Adèle Exarchopoulos: «Mijn agent vertelde me dat twee jonge Belgische filmmakers me graag wilden ontmoeten. Manu [Marre, nvdr] heeft me het project uitgelegd. Toen ging het al over een meisje dat haar moeder verliest en vlucht voor haar verdriet door een carrière te beginnen als stewardess. En intussen klampt ze zich vast aan allerlei valse illusies. De film zou het hebben over de maskers die we dragen, de fantasieën die we creëren om onszelf te beschermen. Maar hij had op dat moment nog geen einde en ook nog geen echt scenario, en hij wou enkel draaien met niet-professionele acteurs. ‘Zin om mee te doen?’ vroeg Manu. Ik zei: ‘Het klinkt tof, maar ik zou toch graag iets op papier zien’. Ik wou mijn zoontje toen niet zomaar achterlaten zonder te weten waar ik aan begon. Uiteindelijk heeft hij me een compleet afgewerkt en heel sterk scenario laten lezen. Maar hij wou zich daar niet te veel op vastpinnen. We zijn er ook ver van afgedwaald.»
Je hebt het over eenzaamheid en maskers. Kun je daar als actrice over meespreken?
«Acteren is effectief een job waar je eenzaam van kan worden, want je loopt altijd het risico dat er een kloof is tussen wat mensen van je verwachten en wat je zelf opvoert.

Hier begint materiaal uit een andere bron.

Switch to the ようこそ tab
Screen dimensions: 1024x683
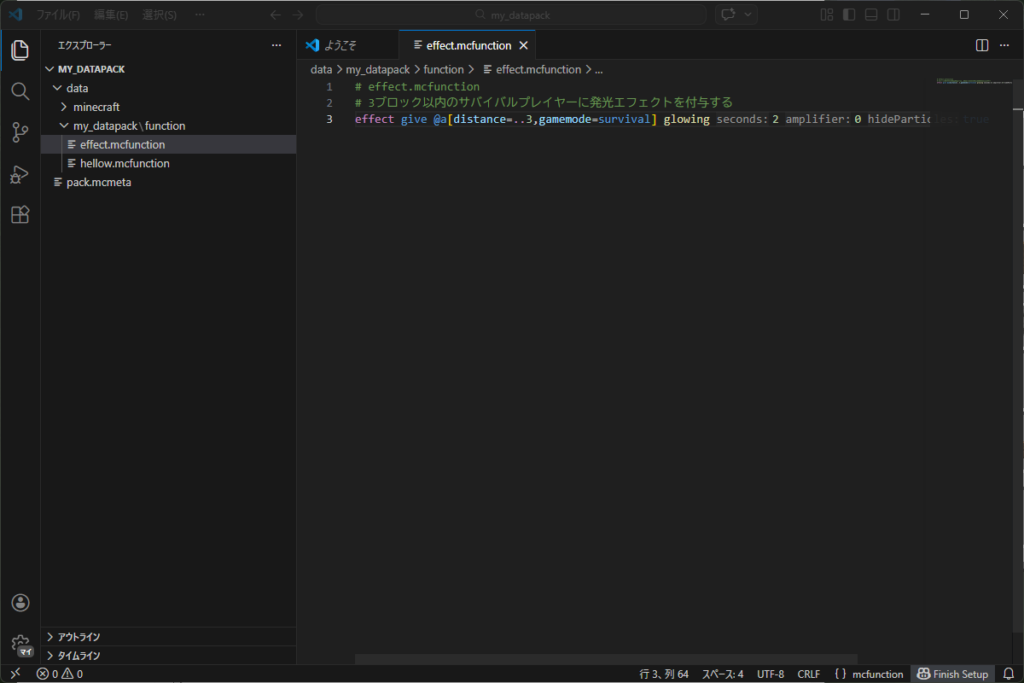[x=340, y=45]
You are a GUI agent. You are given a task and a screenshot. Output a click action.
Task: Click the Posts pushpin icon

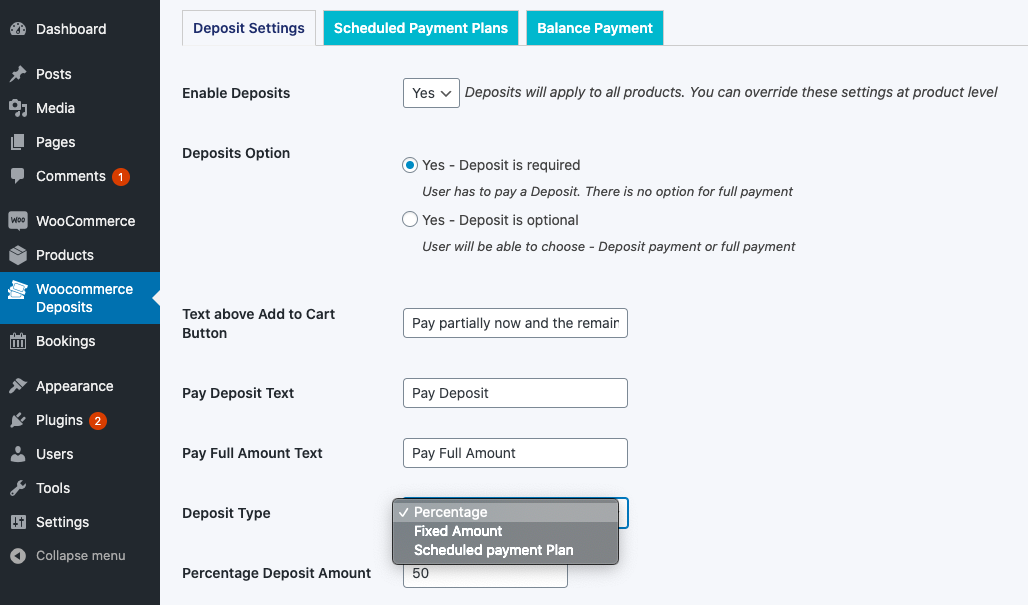pos(18,74)
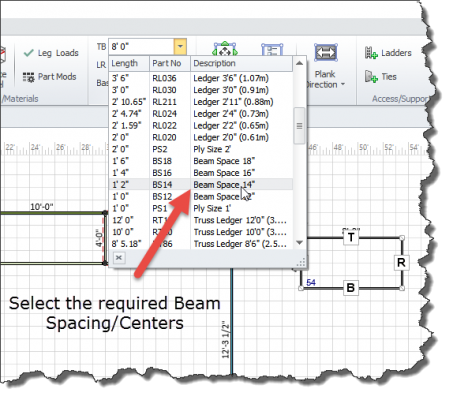Click the Leg Loads checkmark icon
Screen dimensions: 453x400
click(29, 53)
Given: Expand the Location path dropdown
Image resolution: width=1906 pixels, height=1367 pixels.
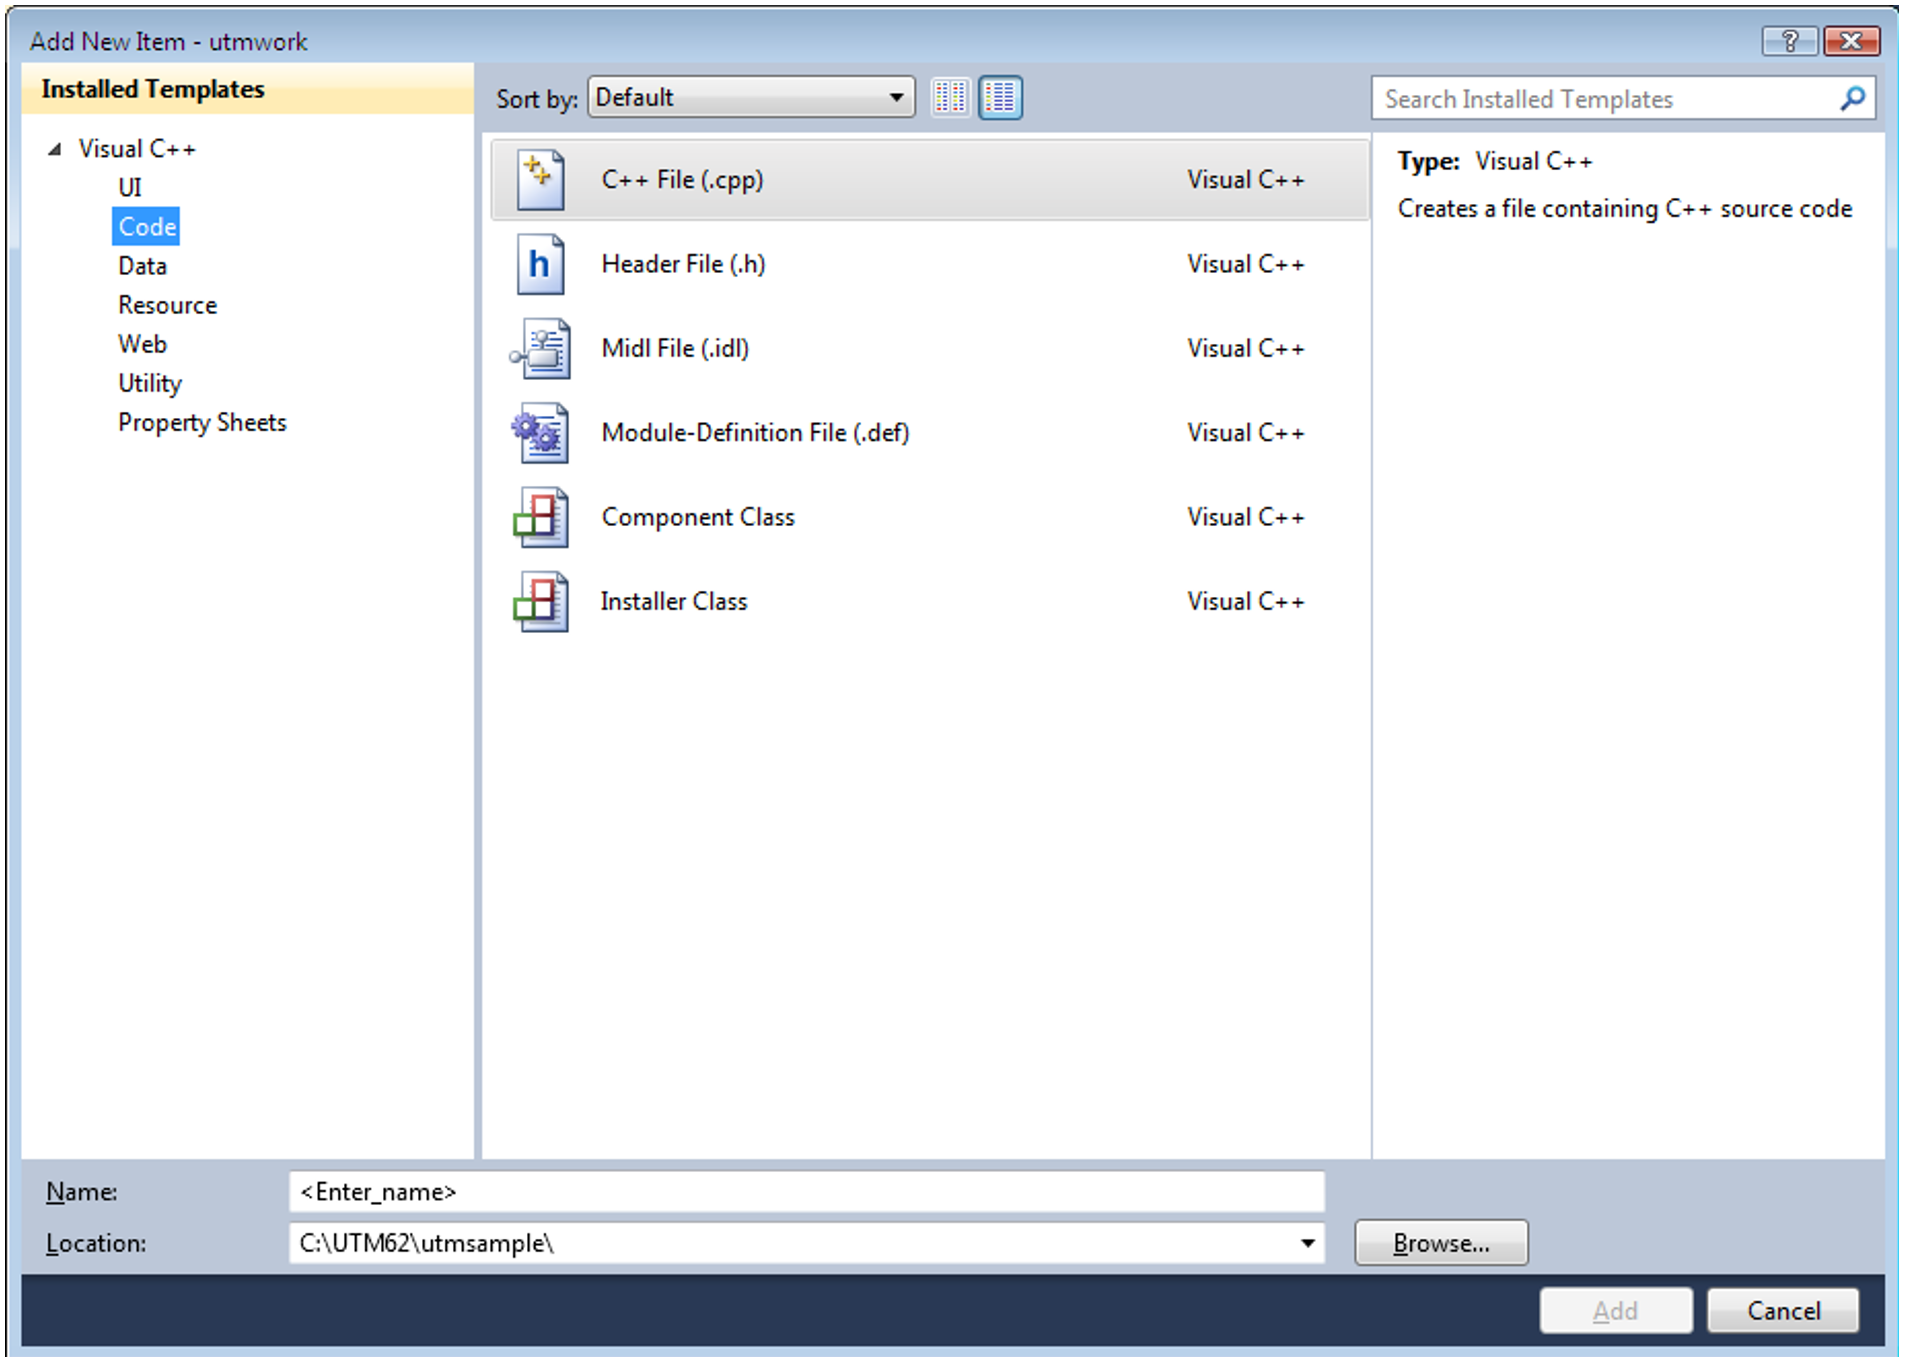Looking at the screenshot, I should (1307, 1243).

Je moet glimlachen, je op een bepaalde manier kleden, sympathiek zijn maar ook mysterieus. Je kunt je bovendien verliezen in de privileges die je geniet. De eerste keer dat ik naar het festival van Cannes kwam, kon ik niet geloven dat mijn cola gratis was! (
Staat je personage voor een hele generatie?
«Absoluut. ‘Rien à foutre’ toont dat er een verlangen bestaat naar revolutie maar ook een totaal gebrek aan overtuigingen die tot zo’n revolutie kunnen leiden. We willen misschien te onafhankelijk zijn, zoals in die scène waar mijn personage weigert om haar winsten te delen met de andere stewardessen. Ze laat het collectief in de steek. Ze vlucht ervoor, door in haar smartphone te duiken. Manu en Julie leggen echt de vinger op een actuele zere wonde. We herkennen elkaar vandaag digitaal, we glimlachen niet meer op dezelfde manier, we kijken niet meer echt naar de mensen of de toestanden om ons heen. Ik merk dat trouwens ook bij mezelf.»
Hoe was het om met echte stewardessen samen te werken?
«Dat hielp me enorm om me onder te dompelen in dat wereldje. We hebben veel tijd doorgebracht samen. Ze hebben me uitgelegd hoe ik me moest opmaken of kleden volgens de regels, hoe lang voor het vertrek ze opstonden, hoe dat werkritme hun leven totaal verandert. Ze doen vier vluchten per dag! Op een bepaald moment wordt het heel moeilijk om er hun hoofd bij te houden.»
En de opnames waren blijkbaar behoorlijk rock-’n-roll?
«Heel simpel en lichtvoetig eigenlijk. Op de set waren we maar met vijf. Het voelde echt aan als een documentaire. We hebben zonder toestemming in luchthavens gefilmd met de iPhone, en ik heb mijn eigen make-up aangebracht, als een groot meisje. (
‘Rien à foutre’ speelt vanaf woensdag 16 maart in de bioscoop.